There are many more stories of the Spencer House, but space precludes them for now. What is important is that it is loved and cared for in ways that I’m not doing adequately any longer.  So if you’d like it, please let me know.

13 thoughts on “The Spencer House

  1. Very interesting. I have owned an overwhelming historic property and will be very happy to get rid of it, interesting as the project has been in many ways. Take care.

    • Thank you! It is time for a younger person to take the project over. I hope for recent immigrants, actually – people who can absorb the great Americana and be a part of it. That would be so very beautiful.

  2. Pingback: 47 Irvine Park, the Spencer House | Barataria - The work of Erik Hare

  3. Beautiful house and beautiful story, Erik. I hope this house goes to someone that appreciates the history as well as the attention to detail.

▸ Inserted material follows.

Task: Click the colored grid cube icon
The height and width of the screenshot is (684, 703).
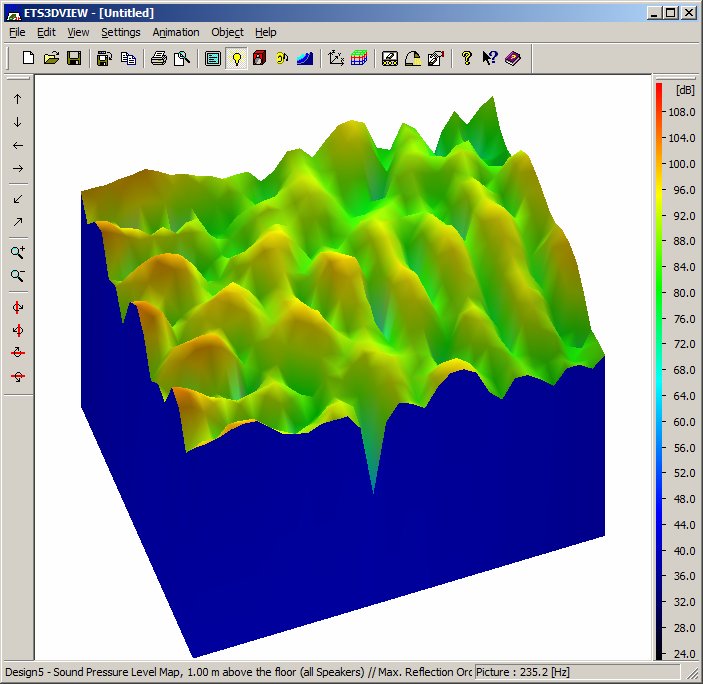Action: pyautogui.click(x=359, y=58)
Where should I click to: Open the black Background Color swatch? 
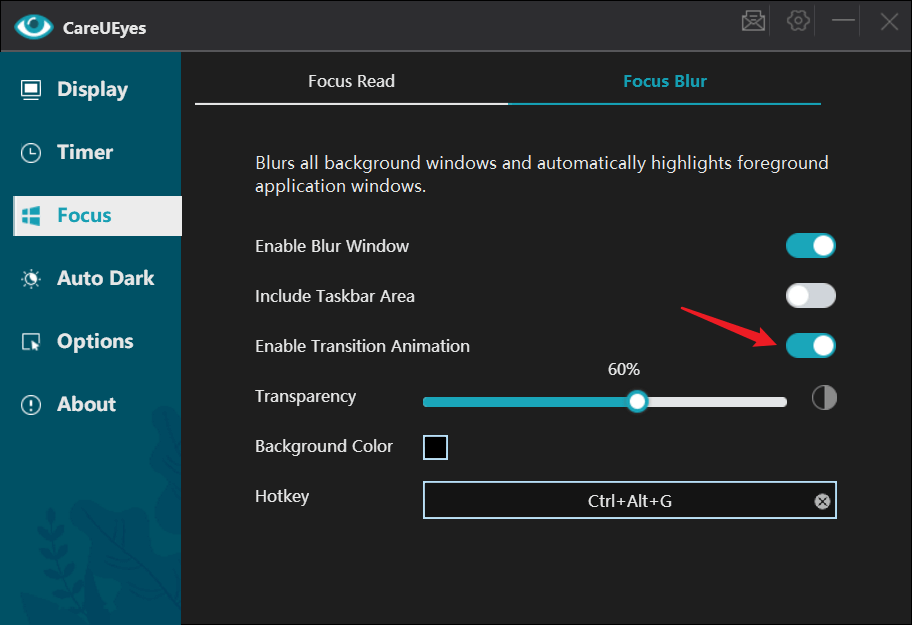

  4. Thanks for this post, which I just discovered. It helps to explain why Henry Knox and his wife were living in the St. Paul household of my great-great-grandfather, D. W. Ingersoll (a recent widower at the time) in 1858 – the Knoxes had had financial reversals. I imagine the arrangement was embraced as a win-win: the Ingersolls provided the Knoxes a place to live as they got back on their feet, and the Knoxes helped with the household and large family of Ingersoll children in the aftermath of my great-great-grandmother’s death.

    Is the implication of what you wrote above, re: the history of the Spencer house, that Henry Knox built it in 1859 after losing an identical one – which subsequently burned down – to foreclosure? Or have I misunderstood.

    Wonderful information about the Spencer house and your restoration of it. I hope it found appreciative new owners!